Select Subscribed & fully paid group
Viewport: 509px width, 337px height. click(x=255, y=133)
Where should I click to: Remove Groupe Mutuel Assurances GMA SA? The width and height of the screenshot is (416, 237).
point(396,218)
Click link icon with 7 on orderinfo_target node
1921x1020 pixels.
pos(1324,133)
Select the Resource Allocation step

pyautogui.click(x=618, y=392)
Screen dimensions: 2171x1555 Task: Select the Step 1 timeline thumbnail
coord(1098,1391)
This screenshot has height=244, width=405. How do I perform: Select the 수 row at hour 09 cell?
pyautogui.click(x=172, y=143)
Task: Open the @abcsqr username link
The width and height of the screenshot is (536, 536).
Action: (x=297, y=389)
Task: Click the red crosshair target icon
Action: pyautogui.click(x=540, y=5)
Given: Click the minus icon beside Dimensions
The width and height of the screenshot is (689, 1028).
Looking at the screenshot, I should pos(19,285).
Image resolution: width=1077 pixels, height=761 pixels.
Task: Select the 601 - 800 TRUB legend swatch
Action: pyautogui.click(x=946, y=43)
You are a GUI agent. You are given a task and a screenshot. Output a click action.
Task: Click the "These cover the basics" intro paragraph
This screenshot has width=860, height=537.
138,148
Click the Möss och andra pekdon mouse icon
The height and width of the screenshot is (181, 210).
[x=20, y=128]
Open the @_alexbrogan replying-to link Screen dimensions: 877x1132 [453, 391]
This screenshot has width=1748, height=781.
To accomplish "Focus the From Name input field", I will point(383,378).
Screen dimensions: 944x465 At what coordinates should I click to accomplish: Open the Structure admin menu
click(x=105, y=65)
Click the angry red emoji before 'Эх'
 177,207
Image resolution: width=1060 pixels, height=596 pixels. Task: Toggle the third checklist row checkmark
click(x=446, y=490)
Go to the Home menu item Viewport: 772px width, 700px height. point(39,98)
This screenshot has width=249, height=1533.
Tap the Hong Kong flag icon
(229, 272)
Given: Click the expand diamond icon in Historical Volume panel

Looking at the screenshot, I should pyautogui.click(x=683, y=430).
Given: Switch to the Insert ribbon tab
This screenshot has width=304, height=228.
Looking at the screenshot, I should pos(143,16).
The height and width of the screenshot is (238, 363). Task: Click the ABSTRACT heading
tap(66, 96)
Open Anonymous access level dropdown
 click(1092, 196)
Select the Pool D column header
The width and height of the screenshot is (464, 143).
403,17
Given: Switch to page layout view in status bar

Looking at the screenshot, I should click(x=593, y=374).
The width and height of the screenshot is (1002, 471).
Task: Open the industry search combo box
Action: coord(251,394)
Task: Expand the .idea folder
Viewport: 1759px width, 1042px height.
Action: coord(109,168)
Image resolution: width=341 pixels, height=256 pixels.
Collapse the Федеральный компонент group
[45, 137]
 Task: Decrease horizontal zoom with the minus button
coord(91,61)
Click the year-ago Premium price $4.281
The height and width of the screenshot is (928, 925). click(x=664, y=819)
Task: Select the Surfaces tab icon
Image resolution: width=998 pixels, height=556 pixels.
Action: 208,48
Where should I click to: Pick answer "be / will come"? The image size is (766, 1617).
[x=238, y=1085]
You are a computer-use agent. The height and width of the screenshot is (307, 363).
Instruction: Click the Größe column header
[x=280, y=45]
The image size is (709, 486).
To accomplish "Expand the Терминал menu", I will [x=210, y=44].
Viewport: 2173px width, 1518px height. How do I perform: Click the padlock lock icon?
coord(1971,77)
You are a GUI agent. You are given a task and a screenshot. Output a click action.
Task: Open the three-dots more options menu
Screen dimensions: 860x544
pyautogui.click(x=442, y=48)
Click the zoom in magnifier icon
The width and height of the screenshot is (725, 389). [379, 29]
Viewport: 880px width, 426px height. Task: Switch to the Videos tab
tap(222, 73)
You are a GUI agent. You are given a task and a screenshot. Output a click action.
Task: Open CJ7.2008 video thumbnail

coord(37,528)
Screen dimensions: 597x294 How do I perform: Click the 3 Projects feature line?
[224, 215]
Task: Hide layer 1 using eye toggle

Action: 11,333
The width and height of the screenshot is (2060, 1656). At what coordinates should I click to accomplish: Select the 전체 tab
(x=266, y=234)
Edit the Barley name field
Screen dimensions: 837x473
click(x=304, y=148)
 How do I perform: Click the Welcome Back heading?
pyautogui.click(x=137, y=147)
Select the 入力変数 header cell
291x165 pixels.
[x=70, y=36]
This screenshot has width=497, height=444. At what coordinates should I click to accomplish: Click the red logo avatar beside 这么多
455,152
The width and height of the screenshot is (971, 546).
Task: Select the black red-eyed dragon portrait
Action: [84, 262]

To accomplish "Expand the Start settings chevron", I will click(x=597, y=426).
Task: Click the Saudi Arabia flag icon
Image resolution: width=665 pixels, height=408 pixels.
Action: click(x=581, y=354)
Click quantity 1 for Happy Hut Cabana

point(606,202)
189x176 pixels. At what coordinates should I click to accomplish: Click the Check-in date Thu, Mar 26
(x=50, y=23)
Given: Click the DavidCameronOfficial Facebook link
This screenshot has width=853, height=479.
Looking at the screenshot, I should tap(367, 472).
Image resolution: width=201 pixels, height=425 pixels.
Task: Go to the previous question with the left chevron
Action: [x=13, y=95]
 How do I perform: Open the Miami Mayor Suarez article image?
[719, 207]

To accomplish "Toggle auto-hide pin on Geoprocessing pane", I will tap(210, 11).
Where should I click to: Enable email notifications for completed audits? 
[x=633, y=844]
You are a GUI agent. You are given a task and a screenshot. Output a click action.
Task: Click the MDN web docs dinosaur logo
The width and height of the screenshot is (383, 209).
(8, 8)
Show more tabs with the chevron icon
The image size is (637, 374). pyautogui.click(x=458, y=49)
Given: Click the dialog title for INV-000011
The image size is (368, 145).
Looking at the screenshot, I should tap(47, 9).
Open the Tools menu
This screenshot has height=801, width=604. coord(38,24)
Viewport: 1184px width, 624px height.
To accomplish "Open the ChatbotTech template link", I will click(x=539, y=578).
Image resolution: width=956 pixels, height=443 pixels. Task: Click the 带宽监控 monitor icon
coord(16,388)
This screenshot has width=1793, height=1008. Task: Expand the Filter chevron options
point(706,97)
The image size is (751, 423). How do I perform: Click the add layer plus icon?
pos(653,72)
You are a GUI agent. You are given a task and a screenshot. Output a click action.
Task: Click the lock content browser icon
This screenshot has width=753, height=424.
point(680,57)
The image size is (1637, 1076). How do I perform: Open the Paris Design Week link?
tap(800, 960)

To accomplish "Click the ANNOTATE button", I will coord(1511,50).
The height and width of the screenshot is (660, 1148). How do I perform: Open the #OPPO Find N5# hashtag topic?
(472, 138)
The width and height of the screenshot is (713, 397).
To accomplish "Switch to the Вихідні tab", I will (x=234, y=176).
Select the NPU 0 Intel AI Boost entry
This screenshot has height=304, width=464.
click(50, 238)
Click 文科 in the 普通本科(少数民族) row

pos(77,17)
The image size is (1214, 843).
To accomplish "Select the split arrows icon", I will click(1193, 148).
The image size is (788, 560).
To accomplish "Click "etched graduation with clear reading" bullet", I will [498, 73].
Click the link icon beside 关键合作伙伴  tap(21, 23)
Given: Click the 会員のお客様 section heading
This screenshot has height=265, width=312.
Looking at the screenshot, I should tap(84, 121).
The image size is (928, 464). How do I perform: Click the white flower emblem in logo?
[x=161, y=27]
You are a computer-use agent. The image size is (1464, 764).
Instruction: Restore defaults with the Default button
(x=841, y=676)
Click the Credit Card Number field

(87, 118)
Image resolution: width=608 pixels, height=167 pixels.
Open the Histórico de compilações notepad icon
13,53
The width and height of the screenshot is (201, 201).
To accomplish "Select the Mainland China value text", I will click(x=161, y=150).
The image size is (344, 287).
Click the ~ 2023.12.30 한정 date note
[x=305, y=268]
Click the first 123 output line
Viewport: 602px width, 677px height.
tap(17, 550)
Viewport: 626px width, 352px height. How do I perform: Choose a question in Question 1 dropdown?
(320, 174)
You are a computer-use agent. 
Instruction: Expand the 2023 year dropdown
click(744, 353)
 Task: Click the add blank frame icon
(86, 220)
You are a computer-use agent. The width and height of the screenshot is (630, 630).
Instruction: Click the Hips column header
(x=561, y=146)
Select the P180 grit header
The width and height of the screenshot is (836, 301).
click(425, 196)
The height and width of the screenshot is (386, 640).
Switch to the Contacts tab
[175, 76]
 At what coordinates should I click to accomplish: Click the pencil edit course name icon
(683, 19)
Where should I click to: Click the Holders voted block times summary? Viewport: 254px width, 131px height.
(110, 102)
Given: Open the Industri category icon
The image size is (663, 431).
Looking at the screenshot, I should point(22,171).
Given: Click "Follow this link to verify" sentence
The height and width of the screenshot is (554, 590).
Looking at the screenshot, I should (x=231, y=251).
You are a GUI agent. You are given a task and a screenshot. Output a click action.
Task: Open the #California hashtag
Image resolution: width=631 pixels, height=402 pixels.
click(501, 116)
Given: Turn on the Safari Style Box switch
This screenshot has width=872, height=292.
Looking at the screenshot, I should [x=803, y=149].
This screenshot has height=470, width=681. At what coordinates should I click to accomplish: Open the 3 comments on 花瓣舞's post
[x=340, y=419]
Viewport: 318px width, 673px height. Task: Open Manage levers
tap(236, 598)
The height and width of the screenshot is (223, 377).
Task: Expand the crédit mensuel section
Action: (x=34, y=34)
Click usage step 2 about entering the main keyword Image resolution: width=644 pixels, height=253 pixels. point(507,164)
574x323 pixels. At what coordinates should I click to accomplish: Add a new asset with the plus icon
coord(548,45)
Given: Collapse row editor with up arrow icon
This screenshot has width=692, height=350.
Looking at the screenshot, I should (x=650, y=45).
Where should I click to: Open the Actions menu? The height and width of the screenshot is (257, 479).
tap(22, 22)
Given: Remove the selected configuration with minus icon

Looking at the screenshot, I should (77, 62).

----------

■ **TASK INSTRUCTIONS**: Copy the data above word for word, starting at the line containing "Task: Expand the .idea folder" and ending at the line containing "The height and width of the screenshot is (928, 925).".

■ **WRITTEN ANSWER**:
Task: Expand the .idea folder
Viewport: 1759px width, 1042px height.
Action: coord(109,168)
Image resolution: width=341 pixels, height=256 pixels.
Collapse the Федеральный компонент group
[45, 137]
 Task: Decrease horizontal zoom with the minus button
coord(91,61)
Click the year-ago Premium price $4.281
The height and width of the screenshot is (928, 925). click(x=664, y=819)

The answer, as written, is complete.